Postoperative pain scores of patient in the two groups
The visual analog scale pain score of patients in the observation group was significantly lower than that in the control group 6-24 h postoperation (P<0.05, Table 2).
Group | n | 2 h | 6 h | 12 h | 24 h | 48 h |
---|---|---|---|---|---|---|
Control | 60 | 0.83 ± 0.28 | 3.05 ± 0.15 | 5.71 ± 0.19 | 3.60 ± 0.24 | 1.33 ± 0.31 |
Observation | 60 | 0.85 ± 0.21 | 0.80 ± 0.18 | 2.36 ± 0.16 | 1.47 ± 0.15 | 1.38 ± 0.25 |
T | 0.3130 | 52.5965 | 73.8691 | 41.2215 | 0.6877 | |
P | 0.7554 | 0.0000 | 0.0000 | 0.0000 | 0.4944 |
Table 2. Comparison between the postoperative pain scores of the two groups (x̄ ± S).
Comparison of all indexes of patients between the two groups
The number of bleeding incidence, hospitalization time, and medical expenses of patients in the observation group were better than those of the control group (Table 3).
Group | n | Hospitalization time | Postoperative bleeding | Medical expenses |
---|---|---|---|---|
Observation group | 60 | 6.3 ± 1.4 | 175 ± 36 | 12358 ± 2634 |
Control group | 60 | 12.5 ± 1.8 | 352 ± 69 | 18627 ± 2750 |
t | 11.05 | 13.26 | 14.39 | |
P | <0.05 | <0.05 | <0.05 |
Table 3. Comparison of all indexes of patients between the two groups.
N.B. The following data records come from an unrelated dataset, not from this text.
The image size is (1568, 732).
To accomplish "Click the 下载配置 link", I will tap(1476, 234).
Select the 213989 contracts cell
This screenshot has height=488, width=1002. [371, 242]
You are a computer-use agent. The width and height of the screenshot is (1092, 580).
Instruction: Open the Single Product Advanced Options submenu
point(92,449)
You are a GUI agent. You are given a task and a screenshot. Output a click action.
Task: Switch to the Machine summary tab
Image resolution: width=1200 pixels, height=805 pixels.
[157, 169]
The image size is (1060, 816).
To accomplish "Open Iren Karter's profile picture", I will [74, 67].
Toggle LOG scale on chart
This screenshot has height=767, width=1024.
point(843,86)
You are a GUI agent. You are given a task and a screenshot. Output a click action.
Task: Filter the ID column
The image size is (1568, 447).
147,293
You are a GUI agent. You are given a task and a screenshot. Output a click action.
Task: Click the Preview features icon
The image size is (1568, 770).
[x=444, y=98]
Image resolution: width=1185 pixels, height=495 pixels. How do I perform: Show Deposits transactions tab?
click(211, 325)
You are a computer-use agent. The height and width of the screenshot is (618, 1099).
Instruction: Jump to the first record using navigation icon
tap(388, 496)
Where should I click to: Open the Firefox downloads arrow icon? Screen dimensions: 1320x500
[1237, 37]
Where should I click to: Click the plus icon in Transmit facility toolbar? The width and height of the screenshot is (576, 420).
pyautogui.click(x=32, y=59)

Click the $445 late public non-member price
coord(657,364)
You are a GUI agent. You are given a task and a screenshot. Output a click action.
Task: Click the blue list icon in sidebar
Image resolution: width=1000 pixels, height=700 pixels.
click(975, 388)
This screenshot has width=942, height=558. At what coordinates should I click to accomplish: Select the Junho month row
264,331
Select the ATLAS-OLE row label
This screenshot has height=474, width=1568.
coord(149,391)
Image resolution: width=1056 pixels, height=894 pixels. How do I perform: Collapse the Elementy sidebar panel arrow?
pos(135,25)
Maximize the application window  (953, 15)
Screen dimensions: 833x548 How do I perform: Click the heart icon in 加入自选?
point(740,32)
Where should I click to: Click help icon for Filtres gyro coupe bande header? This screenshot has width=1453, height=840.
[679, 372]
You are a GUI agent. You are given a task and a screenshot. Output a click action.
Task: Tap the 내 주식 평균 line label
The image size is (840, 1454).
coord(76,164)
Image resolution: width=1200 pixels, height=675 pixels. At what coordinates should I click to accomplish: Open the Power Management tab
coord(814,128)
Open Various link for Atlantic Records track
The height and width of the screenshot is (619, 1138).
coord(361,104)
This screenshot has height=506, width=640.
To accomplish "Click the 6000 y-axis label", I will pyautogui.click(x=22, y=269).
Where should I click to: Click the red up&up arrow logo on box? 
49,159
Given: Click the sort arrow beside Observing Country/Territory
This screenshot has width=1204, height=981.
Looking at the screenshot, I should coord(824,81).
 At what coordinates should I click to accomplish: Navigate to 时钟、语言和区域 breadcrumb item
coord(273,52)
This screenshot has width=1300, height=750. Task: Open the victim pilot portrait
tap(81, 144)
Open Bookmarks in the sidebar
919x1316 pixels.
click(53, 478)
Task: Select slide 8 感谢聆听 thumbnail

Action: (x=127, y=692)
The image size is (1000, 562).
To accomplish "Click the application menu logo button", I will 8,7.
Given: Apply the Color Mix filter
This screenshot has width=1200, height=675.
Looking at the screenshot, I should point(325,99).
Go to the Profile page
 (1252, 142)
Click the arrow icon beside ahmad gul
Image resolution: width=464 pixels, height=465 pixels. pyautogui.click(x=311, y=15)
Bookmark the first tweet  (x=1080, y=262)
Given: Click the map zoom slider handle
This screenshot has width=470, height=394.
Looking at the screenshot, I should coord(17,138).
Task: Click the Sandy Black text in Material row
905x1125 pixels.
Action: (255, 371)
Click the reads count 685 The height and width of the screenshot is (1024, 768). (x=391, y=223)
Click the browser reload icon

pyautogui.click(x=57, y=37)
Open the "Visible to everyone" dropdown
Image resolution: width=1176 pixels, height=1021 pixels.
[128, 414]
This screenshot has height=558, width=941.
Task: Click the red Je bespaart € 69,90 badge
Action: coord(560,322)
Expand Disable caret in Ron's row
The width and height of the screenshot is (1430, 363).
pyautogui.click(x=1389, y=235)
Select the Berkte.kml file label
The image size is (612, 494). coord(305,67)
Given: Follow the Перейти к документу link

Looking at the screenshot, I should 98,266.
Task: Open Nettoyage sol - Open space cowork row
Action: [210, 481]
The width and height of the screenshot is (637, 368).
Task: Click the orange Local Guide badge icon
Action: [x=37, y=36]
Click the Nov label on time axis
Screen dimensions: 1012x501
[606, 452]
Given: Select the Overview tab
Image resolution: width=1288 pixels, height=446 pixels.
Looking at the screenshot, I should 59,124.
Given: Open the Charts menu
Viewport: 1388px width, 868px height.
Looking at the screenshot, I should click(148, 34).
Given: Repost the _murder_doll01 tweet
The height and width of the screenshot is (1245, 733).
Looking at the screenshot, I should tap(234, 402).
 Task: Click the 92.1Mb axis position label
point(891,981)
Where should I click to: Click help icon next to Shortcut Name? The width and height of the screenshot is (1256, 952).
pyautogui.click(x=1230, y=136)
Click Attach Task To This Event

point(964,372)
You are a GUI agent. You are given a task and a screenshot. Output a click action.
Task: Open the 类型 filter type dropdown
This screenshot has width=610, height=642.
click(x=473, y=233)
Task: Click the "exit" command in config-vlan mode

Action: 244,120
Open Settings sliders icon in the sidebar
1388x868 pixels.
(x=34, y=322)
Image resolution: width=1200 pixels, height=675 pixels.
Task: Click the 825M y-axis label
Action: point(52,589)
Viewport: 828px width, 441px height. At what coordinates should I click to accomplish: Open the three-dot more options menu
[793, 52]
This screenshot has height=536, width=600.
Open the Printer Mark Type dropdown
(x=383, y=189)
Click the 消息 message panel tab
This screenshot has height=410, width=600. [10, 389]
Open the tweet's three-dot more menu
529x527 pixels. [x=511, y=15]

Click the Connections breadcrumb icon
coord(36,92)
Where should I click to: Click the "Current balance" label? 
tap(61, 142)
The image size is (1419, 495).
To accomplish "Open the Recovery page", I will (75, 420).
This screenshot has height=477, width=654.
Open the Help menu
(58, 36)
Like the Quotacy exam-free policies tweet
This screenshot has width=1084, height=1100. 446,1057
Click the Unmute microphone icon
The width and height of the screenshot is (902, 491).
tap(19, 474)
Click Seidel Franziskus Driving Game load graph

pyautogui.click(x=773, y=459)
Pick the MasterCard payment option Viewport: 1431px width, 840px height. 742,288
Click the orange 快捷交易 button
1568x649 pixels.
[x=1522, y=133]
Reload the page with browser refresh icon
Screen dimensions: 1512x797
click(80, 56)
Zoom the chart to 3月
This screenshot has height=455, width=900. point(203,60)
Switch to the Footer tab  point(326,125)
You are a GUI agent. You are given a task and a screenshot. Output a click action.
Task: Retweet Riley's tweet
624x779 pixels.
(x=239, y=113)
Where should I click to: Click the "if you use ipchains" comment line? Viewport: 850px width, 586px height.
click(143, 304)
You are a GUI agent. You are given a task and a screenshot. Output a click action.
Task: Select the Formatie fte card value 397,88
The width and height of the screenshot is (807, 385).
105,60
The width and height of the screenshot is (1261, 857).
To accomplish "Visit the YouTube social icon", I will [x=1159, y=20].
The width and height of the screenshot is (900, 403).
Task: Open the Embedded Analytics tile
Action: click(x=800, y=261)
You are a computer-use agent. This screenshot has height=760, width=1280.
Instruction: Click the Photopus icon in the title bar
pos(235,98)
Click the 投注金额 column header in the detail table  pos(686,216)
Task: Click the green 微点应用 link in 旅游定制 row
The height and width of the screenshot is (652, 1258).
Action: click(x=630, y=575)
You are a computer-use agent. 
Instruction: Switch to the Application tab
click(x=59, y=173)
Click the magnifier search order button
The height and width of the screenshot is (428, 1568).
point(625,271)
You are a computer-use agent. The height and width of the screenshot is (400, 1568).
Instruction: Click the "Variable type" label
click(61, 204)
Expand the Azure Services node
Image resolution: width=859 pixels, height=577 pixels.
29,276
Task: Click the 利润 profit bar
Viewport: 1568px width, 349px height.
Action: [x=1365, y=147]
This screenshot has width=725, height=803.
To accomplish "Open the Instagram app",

Unilateral pulmonary circulation temporary occlusion is widely adopted in lung cancer surgery. This method can reduce postoperative complications and bleeding, shorten hospitalization time, facilitate the recovery of patients, and exhibit good therapeutic effect [3,4]. Medical expenses can also be lessened because of short hospitalization time. Thus, economic pressure and burden are reduced, and the quality of life of the patients improves. Patients feel pain when their tissues are damage. A study reported that pain was divided into acute and chronic persistent pain according to the pain time [5]. Pain can be divided into neuropathic and nociceptive pain. Surgical pain belonged to the latter-acute nociceptive pain. Acute pain usually lasts for less than one month and is often associated with surgical trauma and tissue injury [6]. Chronic pain lasts for more than three months. This pain can persist even after the primary disease is cured or the damage in a tissue is repaired.
Postoperative pain is an immediate pain occurring immediately after surgery and usually lasts for no more than seven days [7]. In cases of traumatic thoracic surgery and joint replacement requiring long functional exercises, analgesia sometimes lasts for several weeks. Postoperative pain is an inflammatory pain caused by nociceptor stimulation by postoperative chemical, mechanical, or temperature changes and belongs to nociceptive pain [8]. The relationship between lung cancer, lymph node metastasis, and pulmonary vessel was explored through thoracotomy. If the pulmonary artery trunk was involved, the root of the affected pulmonary artery trunk and superior and inferior pulmonary veins were dissociated inside and outside the pericardium [9]. The vascular forceps were placed while blocking to prevent the backflow of pulmonary artery and left atrial blood. The affected lung and part of the pulmonary artery were resected in the absence of blood flow. After pulmonary angioplasty or anastomosis, the blocked pulmonary artery trunk was opened, and the pulmonary vein was retained for the restoration of pulmonary circulation [10]. In this study, 120 patients with radical resection of lung cancer were selected. The patients in the observation group underwent unilateral pulmonary circulation temporary occlusion. The results showed that the number of complications, hospitalization time, postoperative bleeding, and medical expenses were significantly reduced. Statistically significant difference was observed (P<0.05). Thus, for the radical operation of lung cancer, unilateral pulmonary circulation temporary occlusion achieved the significant effect.
Unilateral lung circulation temporary occlusion was applied in lung cancer surgery. This method can reduce complications, resulting in less postoperative bleeding, short treatment time, and rapid postoperative recovery with good efficacy. Therefore, this procedure is worth popularizing clinically.